Graphic typography on the wall spelling out the name of the Mercado Los Patios de la Marquesa
Graphic lettering invites passers by to the Mercado Los Patios de la Marquesa

We entered, intrigued. Inside, it was very charming. The main dining area was a square centred among the stalls around it. Patrons could buy whatever they wanted and eat here. It is the perfect solution for those days when everyone in your travel group is being difficult and wants to have it their way.

A dining room with a sun roof in Córdoba's Mercado Los Patios de la Marquesa
One of the dining rooms in the Mercado Los Patios de la Marquesa

Prices here are the same as most other casual dining places, although the portions are generous. A great place to fill up your bellies and recharge your tourist batteries.

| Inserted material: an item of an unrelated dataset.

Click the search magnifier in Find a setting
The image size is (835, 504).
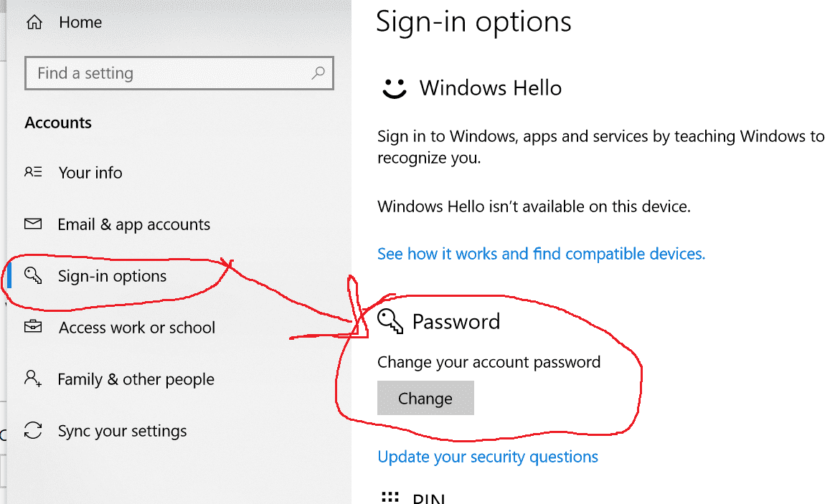318,73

A courtyard in a Spanish food market lit from above, surrounded by food stalls
The main courtyard in the Mercardo, surrounded by various food stalls

La Bicicleta

Although La Bicicleta is not really a restaurant, it is still going on our list of Córdoba restaurants. That’s because it serves great food and beer and is incredibly, incredibly cool.

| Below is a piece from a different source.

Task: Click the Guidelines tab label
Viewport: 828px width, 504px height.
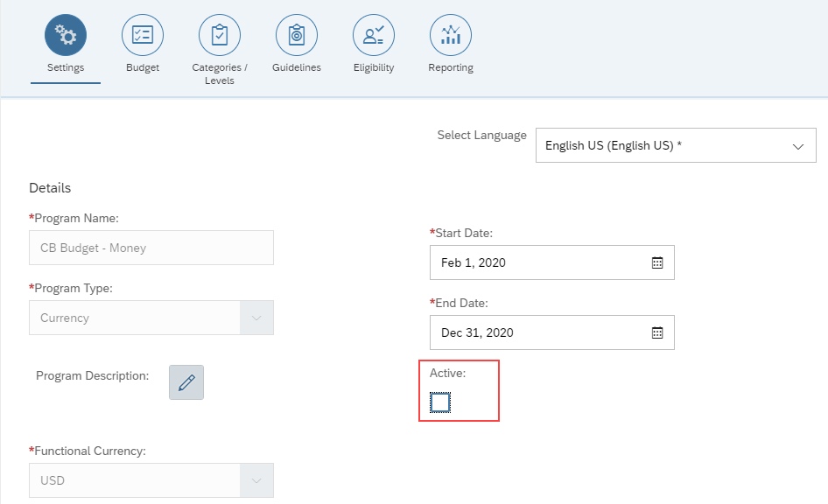Action: (297, 67)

Entrance to a bar-restaurant in Córdoba with fruit and veg on the bar counter
The entrance to La Bicicleta – note the fruit and veg piled up on the bar

When we first came by La Bicicleta, it was so full we couldn’t get in. We walked around for an hour checking out other places – there were a few other places that seemed cool too, but most of them were also full. We then doubled back for La Bicicleta, and lo and behold, there was space enough for two.

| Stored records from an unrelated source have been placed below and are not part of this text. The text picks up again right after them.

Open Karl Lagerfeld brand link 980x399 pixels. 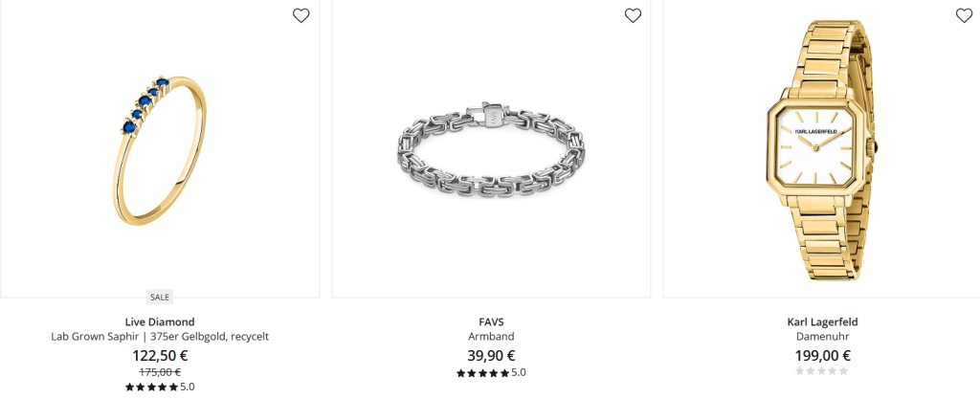[x=822, y=322]
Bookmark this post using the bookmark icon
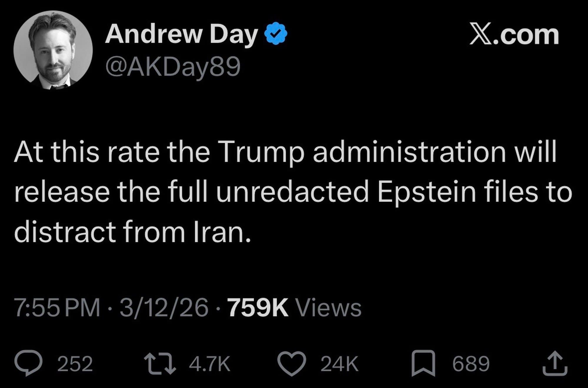 [x=422, y=364]
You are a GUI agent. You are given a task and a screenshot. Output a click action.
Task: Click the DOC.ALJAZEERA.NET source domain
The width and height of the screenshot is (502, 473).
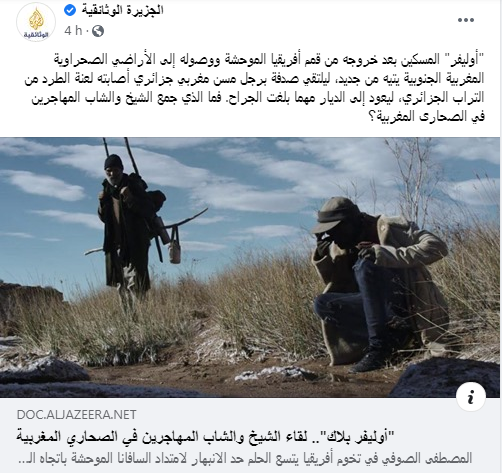[x=76, y=415]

A mosaic on the floor of a bicycle greets visitors at the entrance of this Córdoba restaurant-bar
A beautiful mosaic greets patrons as they enter La Bicicleta

Everything here was perfect. Firstly, the ambience is totally out of this world. Their bar area is covered in fruits and vegetables used to make cocktails and salads. Most of the dishes are prepared right there at the bar.

A bicycle hung upside down in the interior of the bar 'La Bicicleta'
The “mascot” of La Bicicleta – a bicycle – hangs upside down on the wall by the bar

They serve a wide variety of craft beers here, many of them produced in the region. In my opinion, there is nothing more authentic on a holiday than drinking locally produced tipple. So drop by La Bicicleta if you want to try out some Córdoban booze.

Hacienda Posada De Vallina

We chose to stay in Hacienda Posada De Vallina because of its location and its illustrious history.

The walls of this hacienda go back centuries, even before the middle ages. Apparently it was built by the same builders who built the Mezquita. The owners of the hacienda believe that Christopher Columbus was one of its occupants during its centuries-long existence.

A long hotel foyer in a Moorish house built before the middle ages
The charming interior foyer of Hacienda Posada De Vallina

The Hacienda Posada De Vallina attracted us because of its charming, traditional Andalusian decor. We also chose to stay there because it was right in the heart of the old town. In fact, the walls of the Mezquita are literally right outside its entrance.

The lobby of a Spanish style estate with stone columns and antique chairs
The impressive lobby of the Hacienda has a lovely mural and impressive stone columns

Review of Hacienda de Posada de Vallina

I wish I had only great things to say about this hotel, but I’ll give you the truth. The rooms are not as nice as its foyer. They were rather small, and the bed wasn’t too comfortable – it felt like the mattress needed changing.

Overall, it wasn’t too bad, but for the price, we thought we could do better. In fact, because the old city of Córdoba is so small, you could stay just outside the main core and still get to the Mezquita in five minutes.

The reading room of a hotel in Córdoba
The reading room of the hotel features some nice chairs to sit on

The one really nice thing it had though was a lovely café. The café served up traditional, homemade pastries and decent coffee. I really enjoyed not having to go far for a lovely breakfast!

By the end of our trip, we found that Córdoba has plenty of great restaurants where you can have authentic Andalusian fare or more modern Spanish/ European cuisine. There were quite a few places we passed by that looked really good but we didn’t have time to visit. This is unfortunate, but it only means we’ll have to be back to check them all out!